*** Begin section ***
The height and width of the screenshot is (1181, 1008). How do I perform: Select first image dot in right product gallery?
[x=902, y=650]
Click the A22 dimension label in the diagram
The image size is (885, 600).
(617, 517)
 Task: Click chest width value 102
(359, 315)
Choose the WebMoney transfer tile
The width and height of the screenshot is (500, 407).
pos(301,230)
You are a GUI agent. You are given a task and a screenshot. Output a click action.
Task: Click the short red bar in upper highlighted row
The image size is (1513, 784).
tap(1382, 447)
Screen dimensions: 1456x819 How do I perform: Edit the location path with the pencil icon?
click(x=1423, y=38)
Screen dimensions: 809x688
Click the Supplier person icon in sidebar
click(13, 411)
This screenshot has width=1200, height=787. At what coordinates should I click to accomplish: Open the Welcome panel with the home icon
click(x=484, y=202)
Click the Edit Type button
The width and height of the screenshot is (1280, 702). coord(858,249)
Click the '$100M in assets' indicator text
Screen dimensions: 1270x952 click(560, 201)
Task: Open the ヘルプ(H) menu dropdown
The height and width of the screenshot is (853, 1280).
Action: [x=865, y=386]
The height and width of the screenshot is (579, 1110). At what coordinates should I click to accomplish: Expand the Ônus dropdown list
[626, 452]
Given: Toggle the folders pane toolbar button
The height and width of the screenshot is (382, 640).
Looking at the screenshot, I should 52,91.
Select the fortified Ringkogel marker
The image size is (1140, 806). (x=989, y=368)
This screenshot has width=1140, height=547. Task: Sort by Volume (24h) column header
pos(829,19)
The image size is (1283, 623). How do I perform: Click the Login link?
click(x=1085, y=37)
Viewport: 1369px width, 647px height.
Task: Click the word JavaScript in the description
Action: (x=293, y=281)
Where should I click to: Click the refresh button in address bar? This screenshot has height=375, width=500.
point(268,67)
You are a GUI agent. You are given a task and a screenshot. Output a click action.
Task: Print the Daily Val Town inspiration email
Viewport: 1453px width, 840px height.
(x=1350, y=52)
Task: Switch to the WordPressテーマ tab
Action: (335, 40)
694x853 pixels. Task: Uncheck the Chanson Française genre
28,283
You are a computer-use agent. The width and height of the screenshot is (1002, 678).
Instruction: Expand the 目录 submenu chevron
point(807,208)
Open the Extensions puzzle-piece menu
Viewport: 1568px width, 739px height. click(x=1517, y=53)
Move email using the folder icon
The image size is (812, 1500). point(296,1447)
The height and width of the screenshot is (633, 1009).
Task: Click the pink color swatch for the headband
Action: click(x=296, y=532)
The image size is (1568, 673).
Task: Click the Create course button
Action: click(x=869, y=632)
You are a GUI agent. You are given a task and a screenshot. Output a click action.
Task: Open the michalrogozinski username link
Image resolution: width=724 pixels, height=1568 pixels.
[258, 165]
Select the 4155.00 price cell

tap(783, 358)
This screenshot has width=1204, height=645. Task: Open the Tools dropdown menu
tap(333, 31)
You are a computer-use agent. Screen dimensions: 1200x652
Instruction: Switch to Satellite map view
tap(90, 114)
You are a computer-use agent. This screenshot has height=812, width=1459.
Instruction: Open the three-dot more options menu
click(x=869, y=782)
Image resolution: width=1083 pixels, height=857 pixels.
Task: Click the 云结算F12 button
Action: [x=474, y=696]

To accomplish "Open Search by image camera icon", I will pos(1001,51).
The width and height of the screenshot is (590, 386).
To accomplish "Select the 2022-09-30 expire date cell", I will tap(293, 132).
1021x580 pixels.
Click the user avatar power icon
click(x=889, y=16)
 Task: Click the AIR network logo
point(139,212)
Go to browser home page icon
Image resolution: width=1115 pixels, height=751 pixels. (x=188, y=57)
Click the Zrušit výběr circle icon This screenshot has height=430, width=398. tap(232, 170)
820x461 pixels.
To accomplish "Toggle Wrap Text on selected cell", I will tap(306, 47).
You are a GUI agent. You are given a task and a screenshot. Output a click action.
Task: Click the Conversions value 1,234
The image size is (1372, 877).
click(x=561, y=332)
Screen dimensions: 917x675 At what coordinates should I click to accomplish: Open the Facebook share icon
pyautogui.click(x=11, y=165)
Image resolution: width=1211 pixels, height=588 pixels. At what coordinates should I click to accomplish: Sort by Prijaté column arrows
*** End section ***
* **Try it**
Retype the data in full and match it exactly.

* **Written answer**
The height and width of the screenshot is (1181, 1008). How do I perform: Select first image dot in right product gallery?
[x=902, y=650]
Click the A22 dimension label in the diagram
The image size is (885, 600).
(617, 517)
 Task: Click chest width value 102
(359, 315)
Choose the WebMoney transfer tile
The width and height of the screenshot is (500, 407).
pos(301,230)
You are a GUI agent. You are given a task and a screenshot. Output a click action.
Task: Click the short red bar in upper highlighted row
The image size is (1513, 784).
tap(1382, 447)
Screen dimensions: 1456x819 How do I perform: Edit the location path with the pencil icon?
click(x=1423, y=38)
Screen dimensions: 809x688
Click the Supplier person icon in sidebar
click(13, 411)
This screenshot has width=1200, height=787. At what coordinates should I click to accomplish: Open the Welcome panel with the home icon
click(x=484, y=202)
Click the Edit Type button
The width and height of the screenshot is (1280, 702). coord(858,249)
Click the '$100M in assets' indicator text
Screen dimensions: 1270x952 click(560, 201)
Task: Open the ヘルプ(H) menu dropdown
The height and width of the screenshot is (853, 1280).
Action: [x=865, y=386]
The height and width of the screenshot is (579, 1110). At what coordinates should I click to accomplish: Expand the Ônus dropdown list
[626, 452]
Given: Toggle the folders pane toolbar button
The height and width of the screenshot is (382, 640).
Looking at the screenshot, I should 52,91.
Select the fortified Ringkogel marker
The image size is (1140, 806). (x=989, y=368)
This screenshot has width=1140, height=547. Task: Sort by Volume (24h) column header
pos(829,19)
The image size is (1283, 623). How do I perform: Click the Login link?
click(x=1085, y=37)
Viewport: 1369px width, 647px height.
Task: Click the word JavaScript in the description
Action: (x=293, y=281)
Where should I click to: Click the refresh button in address bar? This screenshot has height=375, width=500.
point(268,67)
You are a GUI agent. You are given a task and a screenshot. Output a click action.
Task: Print the Daily Val Town inspiration email
Viewport: 1453px width, 840px height.
(x=1350, y=52)
Task: Switch to the WordPressテーマ tab
Action: (335, 40)
694x853 pixels. Task: Uncheck the Chanson Française genre
28,283
You are a computer-use agent. The width and height of the screenshot is (1002, 678).
Instruction: Expand the 目录 submenu chevron
point(807,208)
Open the Extensions puzzle-piece menu
Viewport: 1568px width, 739px height. click(x=1517, y=53)
Move email using the folder icon
The image size is (812, 1500). point(296,1447)
The height and width of the screenshot is (633, 1009).
Task: Click the pink color swatch for the headband
Action: click(x=296, y=532)
The image size is (1568, 673).
Task: Click the Create course button
Action: click(x=869, y=632)
You are a GUI agent. You are given a task and a screenshot. Output a click action.
Task: Open the michalrogozinski username link
Image resolution: width=724 pixels, height=1568 pixels.
[258, 165]
Select the 4155.00 price cell

tap(783, 358)
This screenshot has width=1204, height=645. Task: Open the Tools dropdown menu
tap(333, 31)
You are a computer-use agent. Screen dimensions: 1200x652
Instruction: Switch to Satellite map view
tap(90, 114)
You are a computer-use agent. This screenshot has height=812, width=1459.
Instruction: Open the three-dot more options menu
click(x=869, y=782)
Image resolution: width=1083 pixels, height=857 pixels.
Task: Click the 云结算F12 button
Action: [x=474, y=696]

To accomplish "Open Search by image camera icon", I will pos(1001,51).
The width and height of the screenshot is (590, 386).
To accomplish "Select the 2022-09-30 expire date cell", I will tap(293, 132).
1021x580 pixels.
Click the user avatar power icon
click(x=889, y=16)
 Task: Click the AIR network logo
point(139,212)
Go to browser home page icon
Image resolution: width=1115 pixels, height=751 pixels. (x=188, y=57)
Click the Zrušit výběr circle icon This screenshot has height=430, width=398. tap(232, 170)
820x461 pixels.
To accomplish "Toggle Wrap Text on selected cell", I will tap(306, 47).
You are a GUI agent. You are given a task and a screenshot. Output a click action.
Task: Click the Conversions value 1,234
The image size is (1372, 877).
click(x=561, y=332)
Screen dimensions: 917x675 At what coordinates should I click to accomplish: Open the Facebook share icon
pyautogui.click(x=11, y=165)
Image resolution: width=1211 pixels, height=588 pixels. At what coordinates should I click to accomplish: Sort by Prijaté column arrows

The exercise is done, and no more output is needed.